# GOAL OF THE EXERCISE
Continue the patent text on the rotating drive for an impact hammer, starting right after its final sentence.

# EXCERPT PROVIDED
========
US4431062AExpiredUtility

Rotating drive for impact hammer

91
Assignee: BOSCH GMBH ROBERTPriority: Jan 9, 1980Filed: May 4, 1979Granted: Feb 14, 1984
Est. expiryJan 9, 2000(expired)· nominal 20-yr term from priority
B25D 17/005B25D 11/08B25D 16/00B25D 17/06B25D 2211/003B25D 2211/064B25D 2250/191
91
PatentIndex Score
51
Cited by
10
References
68
Claims

Abstract

A hand-held power tool with an electric drive motor, by means of which a rotary sleeve impacting upon a tool retainer holding a tool can be rotatably driven by a transmission, and by means of which an impacting mechanism can furthermore be driven. The power tool includes an axially oscillating drive piston, an impactor impinged by the drive piston over an air cushion which will transmit its impact energy onto the tool. A translation drive acts upon the drive piston with a rotatably driven drive member with a curved guide. At least one actuator follows the curve guide and acts upon the drive piston to effect its axial displacement. The drive member consists of a drive sleeve coaxial with and concentrically enclosing the drive piston and the impactor. The drive sleeve has a guide surface closed in itself in the circumferential direction and has an essentially steadily rising or falling incline with curve maxima and curve minima. The actuator is designed as a separate and freely movable rolling or sliding body and is in immediate contact with the drive piston at a location adjoining the guide surface. The rolling or sliding body is prevented from deviating along the guide surface by means of a positive retainer securing these like a cage, but held in the axial direction with a degree of freedom required for following this guide surface.

Claims

exact text as granted — not AI-modified
What is claimed as new and desired to be protected by Letters Patent is set forth in the appended claims: 
     
       1. Hand-held power tool, specifically an impact drill or hammer, with an electric drive motor, by means of which a rotary sleeve impacting upon a tool retainer holding a tool can be rotatably driven by a transmission, and by means of which an impacting mechanism can furthermore be driven, having an axially oscillating drive piston, an impactor impinged by the drive piston over an air cushion which will transmit its impact energy onto the tool, and having a translation drive acting upon the drive piston with a rotatably driven drive member, with a curved guide and at least one actuator following the curved guide and acting upon the drive piston to effect its axial displacement, characterized; (1) by the drive member consisting of a drive sleeve (28; 728) coaxial with and concentrically enclosing the drive piston (27; 721) and the impactor (23; 723),   (2) by the drive sleeve (28; 728) having a guide surface (30; 780) closed in itself in the circumferential direction and having an essentially steadily rising or falling incline with curve maxima (32, 734) and curve minima (33; 733),   (3) by the actuator being designed as a separate and freely movable at least one displacing body (31; 782; 783) and being in immediate contact with the drive piston (21 or 721) at a location adjoining the guide surface (30 or 780), and   (4) by the displacing body (31; 782; 783) being prevented from deviating along the guide surface (30 or 630 or 780) by a positive retaining means (35-37; 665; 677; 784; 785) securing the displacing body like a cage, but being held in the axial direction with a degree of freedom required for following this guide surface.
========
# SOURCE DATA
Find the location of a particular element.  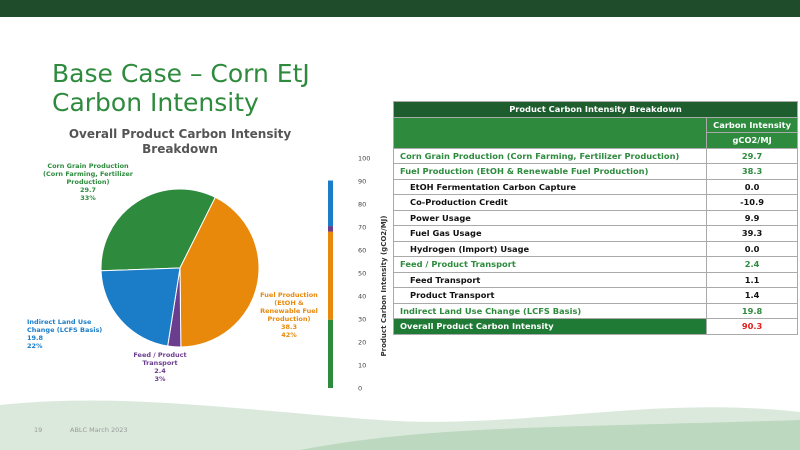

logo-sub: BCS is located at coordinates (694, 40).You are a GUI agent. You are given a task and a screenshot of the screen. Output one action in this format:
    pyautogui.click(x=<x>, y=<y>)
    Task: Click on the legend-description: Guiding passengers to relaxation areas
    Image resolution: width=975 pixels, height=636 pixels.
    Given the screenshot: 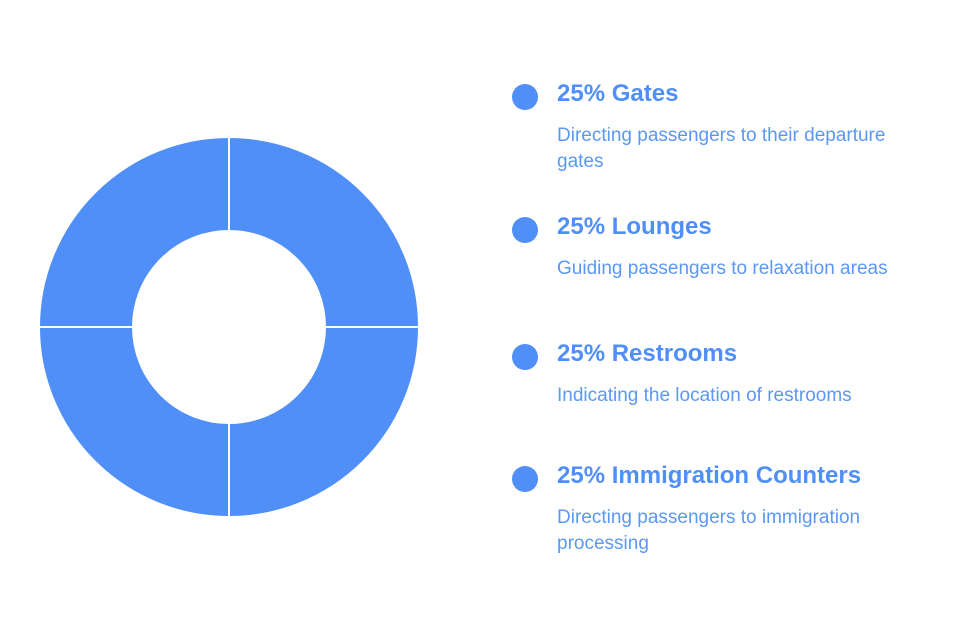 What is the action you would take?
    pyautogui.click(x=722, y=268)
    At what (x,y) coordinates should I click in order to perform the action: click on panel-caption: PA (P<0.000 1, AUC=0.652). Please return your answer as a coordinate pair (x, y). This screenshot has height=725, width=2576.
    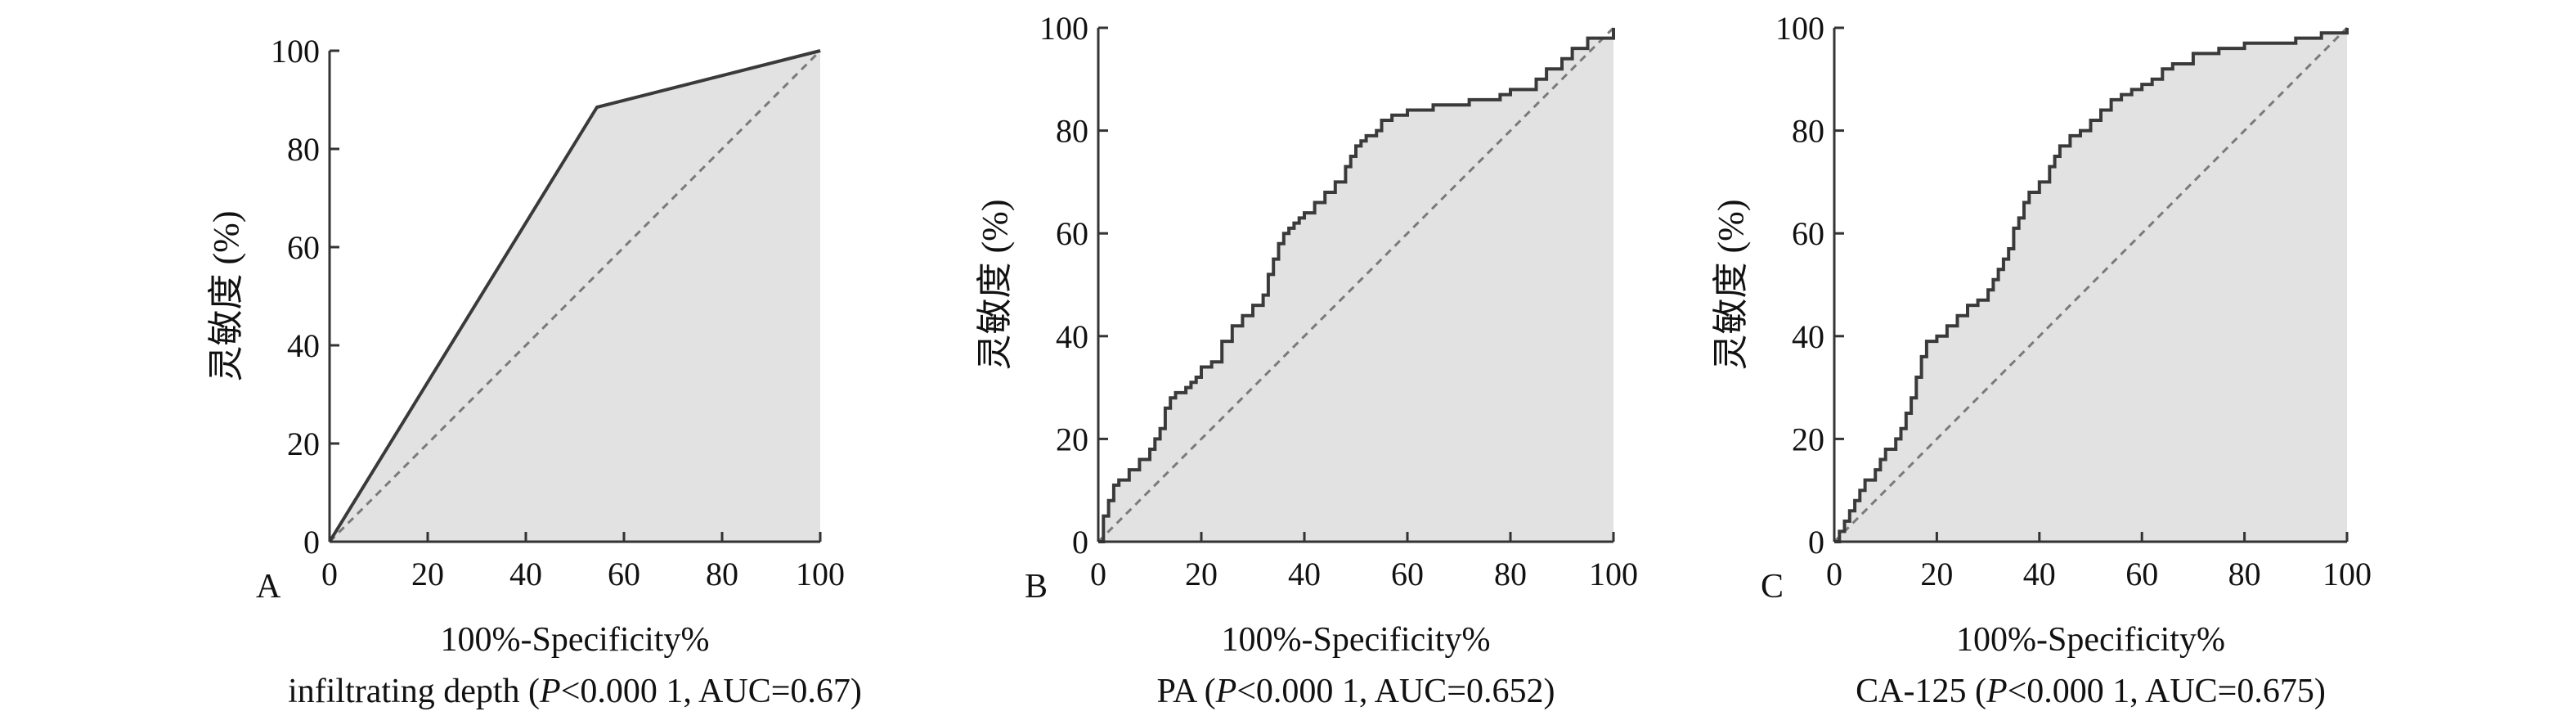
    Looking at the image, I should click on (1356, 692).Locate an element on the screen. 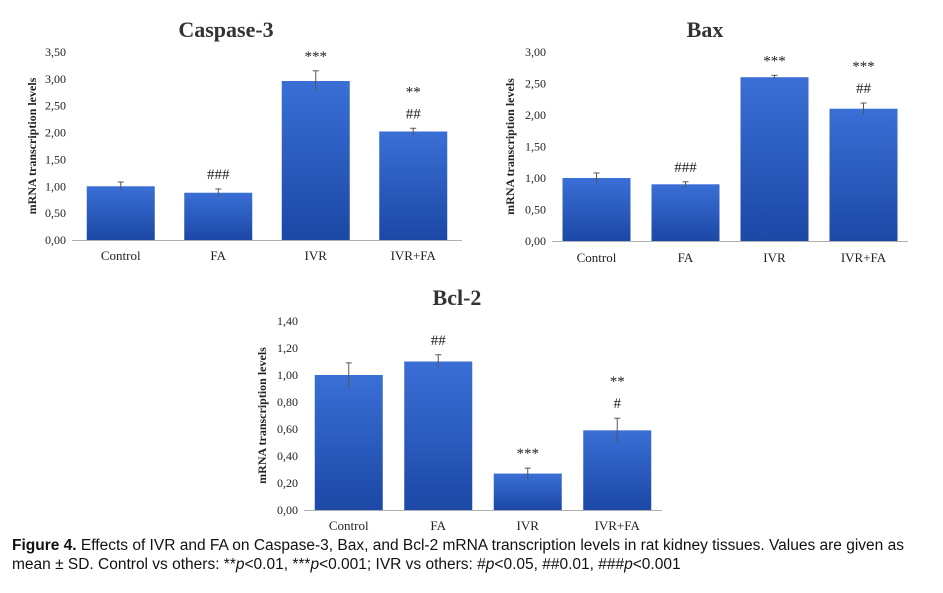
========
# RESPONSE TO THE EXERCISE
     
     
       2. Power tool as per claim 1, characterized by the displacing body (782; 783) being formed as a rolling body. 
     
     
       3. Power tool as per claim 1, characterized by the displacing body (31) being formed as a sliding body. 
     
     
       4. Machine as per claim 1, characterized by the guide surface (30 780) having in the axial direction a sinusoidal course applied onto the drive sleeve. 
     
     
       5. Power tool as per claim 1, characterized by the guide surface (30, 780) having in the axial direction an asymmetric course deviating from the sinusoidal, applied onto the drive sleeve. 
     
     
       6. Power tool as per claim 1, characterized by the number of alternating curve maxima (32; 732) and curve minima (33; 733) on the guide surface (30; 780) being so selected that for every revolution of one of the rotating drive sleeve (28; 728) and the positive retaining means (335; 435; 535), a plurality of blows will be imparted to the impactor (23; 723) and thus onto the tool (19, 719). 
     
     
       7. Power tool as per claim 1, characterized by a plurality of displacing bodies (31; 782; 783) being arranged in circumferential direction at equal angular distances. 
     
     
       8. Power tool as per claim 1, characterized by the displacing body (782; 783) being designed as a roller. 
     
     
       9. Power tool as per claim 1, characterized by the displacing body (31) being designed as a ball.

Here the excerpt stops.